#### [Exercise description]
Reproduce only this part of the listing: the line with "Task: Enable Stop", plus every line after it through the last.

#### [Supplied material]
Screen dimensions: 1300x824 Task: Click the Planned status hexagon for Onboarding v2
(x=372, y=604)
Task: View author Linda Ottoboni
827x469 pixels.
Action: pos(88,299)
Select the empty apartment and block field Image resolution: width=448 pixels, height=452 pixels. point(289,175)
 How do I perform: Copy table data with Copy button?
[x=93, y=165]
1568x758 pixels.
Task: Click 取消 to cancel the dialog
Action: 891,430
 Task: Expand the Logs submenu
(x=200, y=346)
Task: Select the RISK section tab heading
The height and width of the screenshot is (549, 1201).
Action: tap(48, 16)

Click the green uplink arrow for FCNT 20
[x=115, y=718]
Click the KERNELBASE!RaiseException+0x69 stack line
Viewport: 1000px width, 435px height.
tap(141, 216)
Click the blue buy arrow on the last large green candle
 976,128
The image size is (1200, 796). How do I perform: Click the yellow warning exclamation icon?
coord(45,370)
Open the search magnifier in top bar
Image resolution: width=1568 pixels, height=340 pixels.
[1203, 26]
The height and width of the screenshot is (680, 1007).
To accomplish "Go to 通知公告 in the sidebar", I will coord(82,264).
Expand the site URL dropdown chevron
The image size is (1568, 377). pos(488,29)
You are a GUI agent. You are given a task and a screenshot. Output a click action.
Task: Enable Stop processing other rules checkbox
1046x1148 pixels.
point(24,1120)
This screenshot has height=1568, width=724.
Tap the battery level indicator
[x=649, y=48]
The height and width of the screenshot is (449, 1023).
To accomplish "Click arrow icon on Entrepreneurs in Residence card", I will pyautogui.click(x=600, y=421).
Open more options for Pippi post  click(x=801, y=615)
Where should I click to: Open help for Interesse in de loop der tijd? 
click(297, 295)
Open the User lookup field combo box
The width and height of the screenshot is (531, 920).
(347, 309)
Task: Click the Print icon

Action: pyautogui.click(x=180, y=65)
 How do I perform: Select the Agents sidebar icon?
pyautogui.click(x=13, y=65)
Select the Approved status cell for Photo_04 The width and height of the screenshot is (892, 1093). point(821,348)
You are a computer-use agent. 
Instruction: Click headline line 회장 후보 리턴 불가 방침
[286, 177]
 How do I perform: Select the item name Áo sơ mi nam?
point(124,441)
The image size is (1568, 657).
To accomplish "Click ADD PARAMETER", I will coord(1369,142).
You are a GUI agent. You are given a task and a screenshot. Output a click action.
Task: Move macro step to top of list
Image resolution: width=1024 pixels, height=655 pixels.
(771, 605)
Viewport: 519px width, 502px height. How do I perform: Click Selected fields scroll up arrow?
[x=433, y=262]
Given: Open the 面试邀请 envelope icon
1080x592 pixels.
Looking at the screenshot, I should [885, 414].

#### [Task output]
Task: Enable Stop processing other rules checkbox
1046x1148 pixels.
point(24,1120)
This screenshot has height=1568, width=724.
Tap the battery level indicator
[x=649, y=48]
The height and width of the screenshot is (449, 1023).
To accomplish "Click arrow icon on Entrepreneurs in Residence card", I will pyautogui.click(x=600, y=421).
Open more options for Pippi post  click(x=801, y=615)
Where should I click to: Open help for Interesse in de loop der tijd? 
click(297, 295)
Open the User lookup field combo box
The width and height of the screenshot is (531, 920).
(347, 309)
Task: Click the Print icon

Action: pyautogui.click(x=180, y=65)
 How do I perform: Select the Agents sidebar icon?
pyautogui.click(x=13, y=65)
Select the Approved status cell for Photo_04 The width and height of the screenshot is (892, 1093). point(821,348)
You are a computer-use agent. 
Instruction: Click headline line 회장 후보 리턴 불가 방침
[286, 177]
 How do I perform: Select the item name Áo sơ mi nam?
point(124,441)
The image size is (1568, 657).
To accomplish "Click ADD PARAMETER", I will coord(1369,142).
You are a GUI agent. You are given a task and a screenshot. Output a click action.
Task: Move macro step to top of list
Image resolution: width=1024 pixels, height=655 pixels.
(771, 605)
Viewport: 519px width, 502px height. How do I perform: Click Selected fields scroll up arrow?
[x=433, y=262]
Given: Open the 面试邀请 envelope icon
1080x592 pixels.
Looking at the screenshot, I should [885, 414].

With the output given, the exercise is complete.